> **REQUIREMENT 1**: In the press release, which law firm is Harold Degenhardt leaving the Commission to join?
> **REQUIREMENT 2**: Copy out the part of the press release starting at "Mr. Degenhardt became" and ending at "in Dallas, Texas.", word for word.

> **READING TEXT**:

· · · ·

HAROLD DEGENHARDT, HEAD OF THE SEC'S FORT WORTH OFFICE, TO LEAVE THE COMMISSION
FOR IMMEDIATE RELEASE
Washington, D.C., Aug. 15, 2005 - Harold F. Degenhardt, District Administrator of the Securities and Exchange Commission's Fort Worth District Office, has announced that he will leave the Commission in September to become a partner in the Dallas office of the law firm of Fulbright & Jaworski, LLP.
Mr. Degenhardt became the District Administrator of the Fort Worth Office in May 1996. In that role, he has been responsible for the agency's enforcement and examination programs in a four state area of the Southwest. Prior to joining the Commission, he was a partner in Gibson, Dunn & Crutcher's Dallas Office. As a member of its Litigation Department, Mr. Degenhardt specialized in general commercial, securities, antitrust, insurance and product liability litigation. Prior to that, Mr. Degenhardt was a litigation associate from 1973 to 1977 with Mudge, Rose, Guthrie & Alexander in New York City and a litigation partner with Coke & Coke in Dallas, Texas.
Under his leadership, the staff of the Fort Worth Office has achieved an exemplary record of productivity in its program functions, has developed an active investor education program and has forged effective partnering relationships with foreign securities regulators as well as with state securities regulators and other law enforcement agencies. During his tenure, Mr. Degenhardt oversaw the handling of high profile matters involving insider trading, accounting and disclosure fraud, stock manipulation and broker-dealer and investment adviser/investment company violations. The Fort Worth Office also has maintained an aggressive and effective examination program that has resulted in a number of enforcement referrals to the District Office's enforcement staff.

· · · ·

> **RECORDS PROVIDED**:
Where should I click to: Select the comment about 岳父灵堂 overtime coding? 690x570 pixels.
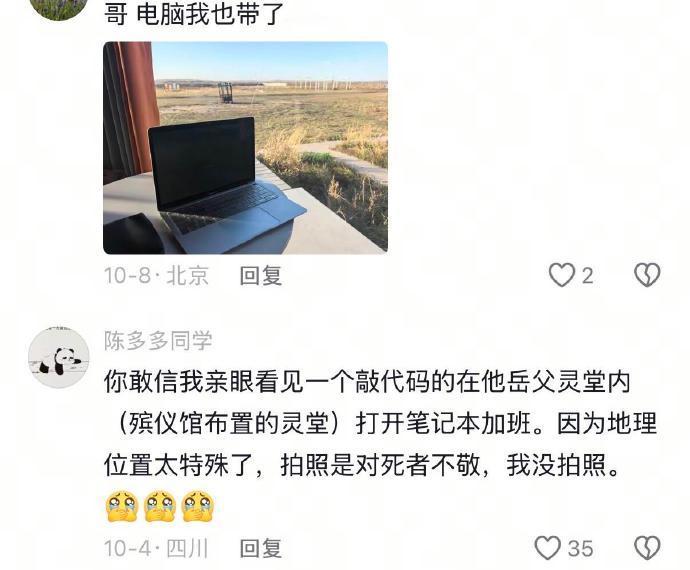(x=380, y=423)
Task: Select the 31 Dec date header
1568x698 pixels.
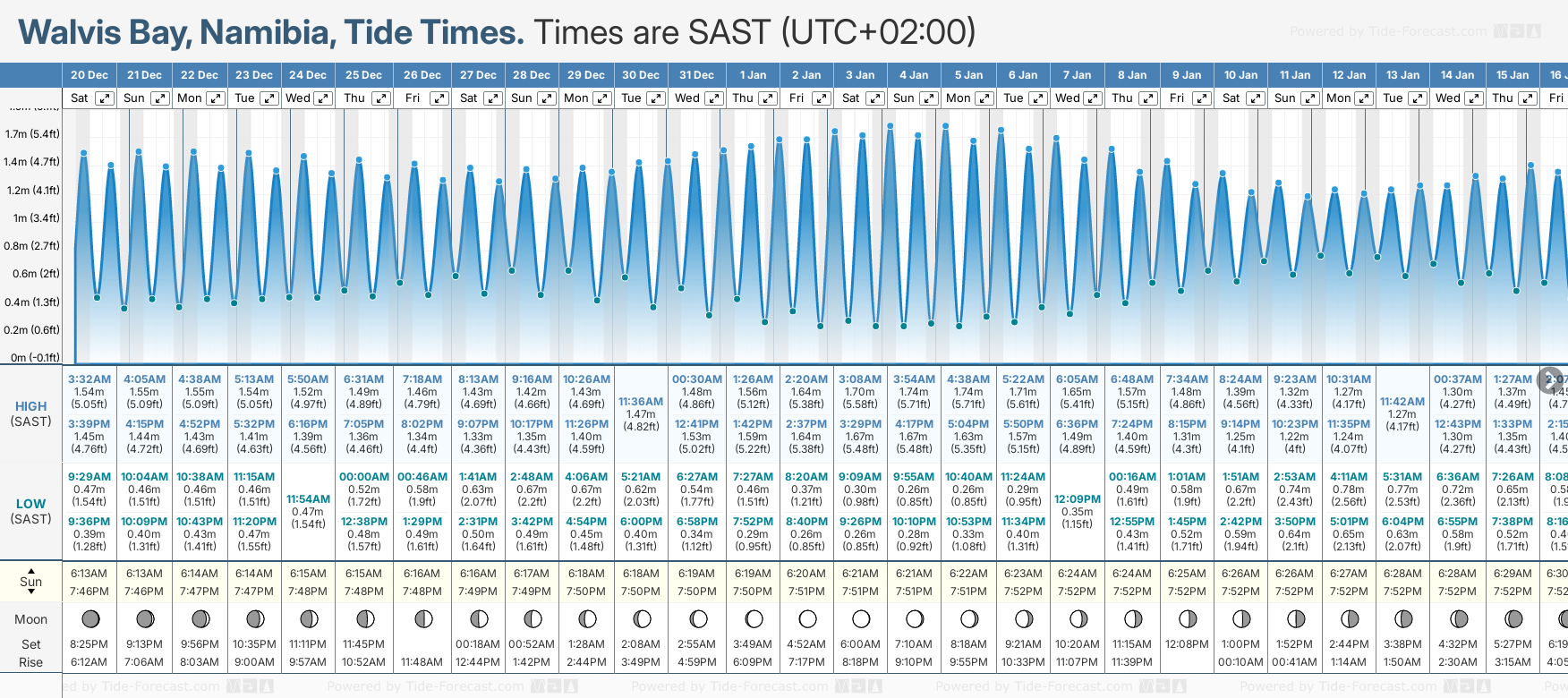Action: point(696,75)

· · · ·

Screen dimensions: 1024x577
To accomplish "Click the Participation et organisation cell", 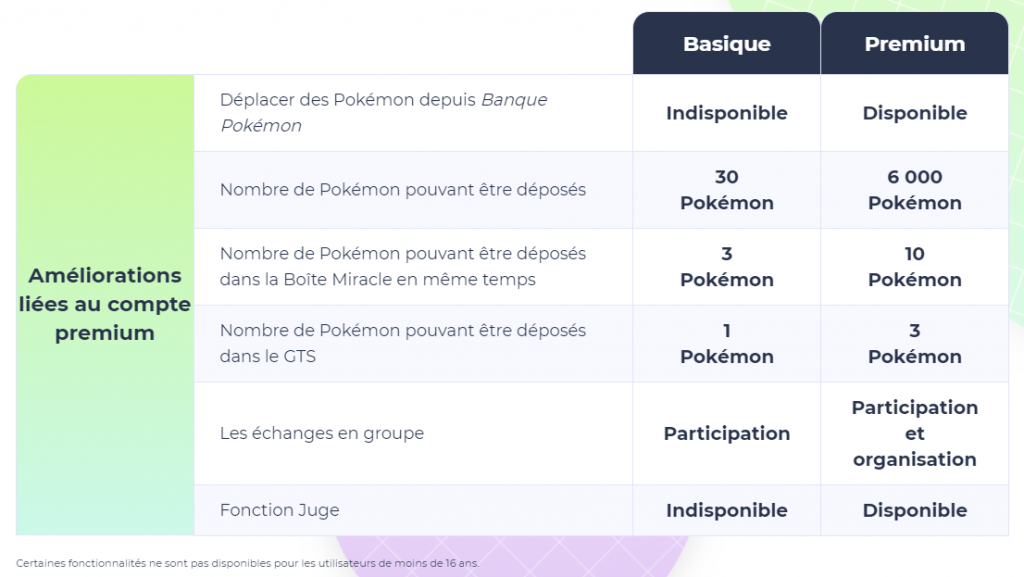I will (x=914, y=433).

· · · ·

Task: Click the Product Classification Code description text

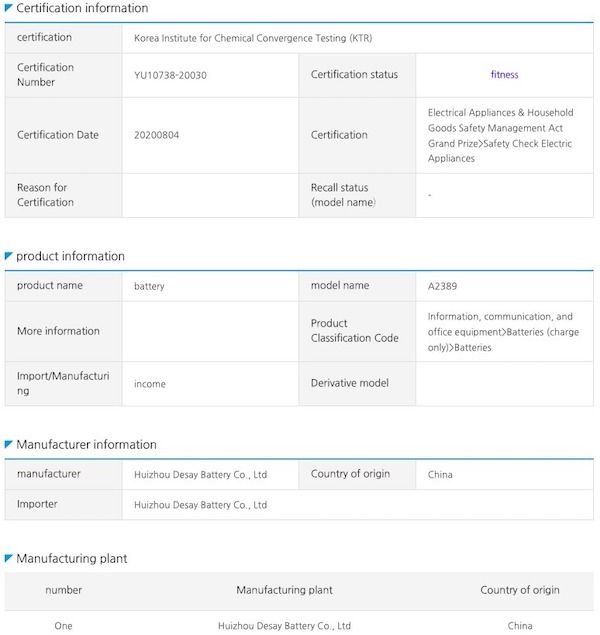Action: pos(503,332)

· · · ·

> **SOLUTION 1**: Fulbright & Jaworski, LLP, as a partner in its Dallas office.

> **SOLUTION 2**:
Mr. Degenhardt became the District Administrator of the Fort Worth Office in May 1996. In that role, he has been responsible for the agency's enforcement and examination programs in a four state area of the Southwest. Prior to joining the Commission, he was a partner in Gibson, Dunn & Crutcher's Dallas Office. As a member of its Litigation Department, Mr. Degenhardt specialized in general commercial, securities, antitrust, insurance and product liability litigation. Prior to that, Mr. Degenhardt was a litigation associate from 1973 to 1977 with Mudge, Rose, Guthrie & Alexander in New York City and a litigation partner with Coke & Coke in Dallas, Texas.